Collection entries:

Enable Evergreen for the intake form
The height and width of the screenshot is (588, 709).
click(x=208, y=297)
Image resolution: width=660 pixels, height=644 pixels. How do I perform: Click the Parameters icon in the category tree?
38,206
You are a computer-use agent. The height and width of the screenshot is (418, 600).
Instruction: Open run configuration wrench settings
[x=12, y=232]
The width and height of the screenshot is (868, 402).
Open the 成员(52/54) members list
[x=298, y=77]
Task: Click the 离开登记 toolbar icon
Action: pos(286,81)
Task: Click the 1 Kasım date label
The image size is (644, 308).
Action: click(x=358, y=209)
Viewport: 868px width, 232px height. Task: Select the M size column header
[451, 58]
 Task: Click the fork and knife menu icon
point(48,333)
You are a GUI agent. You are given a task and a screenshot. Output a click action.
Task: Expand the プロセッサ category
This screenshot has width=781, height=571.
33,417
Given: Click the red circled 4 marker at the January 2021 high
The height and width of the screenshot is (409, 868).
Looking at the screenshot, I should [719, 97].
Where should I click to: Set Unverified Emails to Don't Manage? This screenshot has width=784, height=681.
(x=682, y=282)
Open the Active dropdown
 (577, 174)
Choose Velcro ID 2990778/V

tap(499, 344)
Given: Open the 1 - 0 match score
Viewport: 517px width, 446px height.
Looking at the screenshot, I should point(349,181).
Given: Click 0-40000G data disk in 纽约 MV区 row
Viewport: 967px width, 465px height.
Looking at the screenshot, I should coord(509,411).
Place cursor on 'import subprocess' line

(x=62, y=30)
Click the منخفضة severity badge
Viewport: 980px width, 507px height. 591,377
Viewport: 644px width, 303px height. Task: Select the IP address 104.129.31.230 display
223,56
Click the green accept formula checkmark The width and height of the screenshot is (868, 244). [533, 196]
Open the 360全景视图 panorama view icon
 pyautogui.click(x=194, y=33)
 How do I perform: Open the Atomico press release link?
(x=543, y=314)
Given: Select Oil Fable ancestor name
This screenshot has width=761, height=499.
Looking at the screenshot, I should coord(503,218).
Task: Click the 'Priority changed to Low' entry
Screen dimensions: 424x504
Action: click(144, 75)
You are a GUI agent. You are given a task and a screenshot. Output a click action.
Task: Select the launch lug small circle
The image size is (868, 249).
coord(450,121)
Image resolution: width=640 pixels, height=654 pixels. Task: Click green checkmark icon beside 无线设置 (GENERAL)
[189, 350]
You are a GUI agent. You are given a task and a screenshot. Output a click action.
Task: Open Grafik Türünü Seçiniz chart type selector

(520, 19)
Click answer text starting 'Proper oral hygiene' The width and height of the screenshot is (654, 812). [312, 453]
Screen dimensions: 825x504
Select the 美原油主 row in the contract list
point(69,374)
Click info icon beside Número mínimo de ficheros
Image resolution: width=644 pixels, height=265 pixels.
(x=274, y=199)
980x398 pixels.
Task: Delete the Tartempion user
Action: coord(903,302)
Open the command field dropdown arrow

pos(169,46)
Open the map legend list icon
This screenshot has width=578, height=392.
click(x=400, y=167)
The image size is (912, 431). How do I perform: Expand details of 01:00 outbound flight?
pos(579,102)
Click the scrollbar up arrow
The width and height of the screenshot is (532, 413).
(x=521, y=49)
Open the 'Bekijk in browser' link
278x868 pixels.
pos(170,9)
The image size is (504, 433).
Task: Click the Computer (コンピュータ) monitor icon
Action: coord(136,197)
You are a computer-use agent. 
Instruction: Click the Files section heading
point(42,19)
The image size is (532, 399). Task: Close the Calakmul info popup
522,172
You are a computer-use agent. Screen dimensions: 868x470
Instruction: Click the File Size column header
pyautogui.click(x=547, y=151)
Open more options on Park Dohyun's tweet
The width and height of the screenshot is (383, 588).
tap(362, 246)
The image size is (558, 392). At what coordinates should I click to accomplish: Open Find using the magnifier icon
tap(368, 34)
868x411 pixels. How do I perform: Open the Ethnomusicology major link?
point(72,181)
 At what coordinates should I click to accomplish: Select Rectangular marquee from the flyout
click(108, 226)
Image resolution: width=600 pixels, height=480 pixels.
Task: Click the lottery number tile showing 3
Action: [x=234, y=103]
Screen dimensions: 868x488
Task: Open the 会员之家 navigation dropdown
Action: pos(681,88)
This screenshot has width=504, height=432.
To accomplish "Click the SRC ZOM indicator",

• [What the exercise asks]
The records must each be output verbatim, with nothing left out.

• [Finished exercise]
Enable Evergreen for the intake form
The height and width of the screenshot is (588, 709).
click(x=208, y=297)
Image resolution: width=660 pixels, height=644 pixels. How do I perform: Click the Parameters icon in the category tree?
38,206
You are a computer-use agent. The height and width of the screenshot is (418, 600).
Instruction: Open run configuration wrench settings
[x=12, y=232]
The width and height of the screenshot is (868, 402).
Open the 成员(52/54) members list
[x=298, y=77]
Task: Click the 离开登记 toolbar icon
Action: pos(286,81)
Task: Click the 1 Kasım date label
The image size is (644, 308).
Action: click(x=358, y=209)
Viewport: 868px width, 232px height. Task: Select the M size column header
[451, 58]
 Task: Click the fork and knife menu icon
point(48,333)
You are a GUI agent. You are given a task and a screenshot. Output a click action.
Task: Expand the プロセッサ category
This screenshot has width=781, height=571.
33,417
Given: Click the red circled 4 marker at the January 2021 high
The height and width of the screenshot is (409, 868).
Looking at the screenshot, I should [719, 97].
Where should I click to: Set Unverified Emails to Don't Manage? This screenshot has width=784, height=681.
(x=682, y=282)
Open the Active dropdown
 (577, 174)
Choose Velcro ID 2990778/V

tap(499, 344)
Given: Open the 1 - 0 match score
Viewport: 517px width, 446px height.
Looking at the screenshot, I should point(349,181).
Given: Click 0-40000G data disk in 纽约 MV区 row
Viewport: 967px width, 465px height.
Looking at the screenshot, I should coord(509,411).
Place cursor on 'import subprocess' line

(x=62, y=30)
Click the منخفضة severity badge
Viewport: 980px width, 507px height. 591,377
Viewport: 644px width, 303px height. Task: Select the IP address 104.129.31.230 display
223,56
Click the green accept formula checkmark The width and height of the screenshot is (868, 244). [533, 196]
Open the 360全景视图 panorama view icon
 pyautogui.click(x=194, y=33)
 How do I perform: Open the Atomico press release link?
(x=543, y=314)
Given: Select Oil Fable ancestor name
This screenshot has width=761, height=499.
Looking at the screenshot, I should coord(503,218).
Task: Click the 'Priority changed to Low' entry
Screen dimensions: 424x504
Action: click(144, 75)
You are a GUI agent. You are given a task and a screenshot. Output a click action.
Task: Select the launch lug small circle
The image size is (868, 249).
coord(450,121)
Image resolution: width=640 pixels, height=654 pixels. Task: Click green checkmark icon beside 无线设置 (GENERAL)
[189, 350]
You are a GUI agent. You are given a task and a screenshot. Output a click action.
Task: Open Grafik Türünü Seçiniz chart type selector

(520, 19)
Click answer text starting 'Proper oral hygiene' The width and height of the screenshot is (654, 812). [312, 453]
Screen dimensions: 825x504
Select the 美原油主 row in the contract list
point(69,374)
Click info icon beside Número mínimo de ficheros
Image resolution: width=644 pixels, height=265 pixels.
(x=274, y=199)
980x398 pixels.
Task: Delete the Tartempion user
Action: coord(903,302)
Open the command field dropdown arrow

pos(169,46)
Open the map legend list icon
This screenshot has width=578, height=392.
click(x=400, y=167)
The image size is (912, 431). How do I perform: Expand details of 01:00 outbound flight?
pos(579,102)
Click the scrollbar up arrow
The width and height of the screenshot is (532, 413).
(x=521, y=49)
Open the 'Bekijk in browser' link
278x868 pixels.
pos(170,9)
The image size is (504, 433).
Task: Click the Computer (コンピュータ) monitor icon
Action: coord(136,197)
You are a computer-use agent. 
Instruction: Click the Files section heading
point(42,19)
The image size is (532, 399). Task: Close the Calakmul info popup
522,172
You are a computer-use agent. Screen dimensions: 868x470
Instruction: Click the File Size column header
pyautogui.click(x=547, y=151)
Open more options on Park Dohyun's tweet
The width and height of the screenshot is (383, 588).
tap(362, 246)
The image size is (558, 392). At what coordinates should I click to accomplish: Open Find using the magnifier icon
tap(368, 34)
868x411 pixels. How do I perform: Open the Ethnomusicology major link?
point(72,181)
 At what coordinates should I click to accomplish: Select Rectangular marquee from the flyout
click(108, 226)
Image resolution: width=600 pixels, height=480 pixels.
Task: Click the lottery number tile showing 3
Action: [x=234, y=103]
Screen dimensions: 868x488
Task: Open the 会员之家 navigation dropdown
Action: pos(681,88)
This screenshot has width=504, height=432.
To accomplish "Click the SRC ZOM indicator",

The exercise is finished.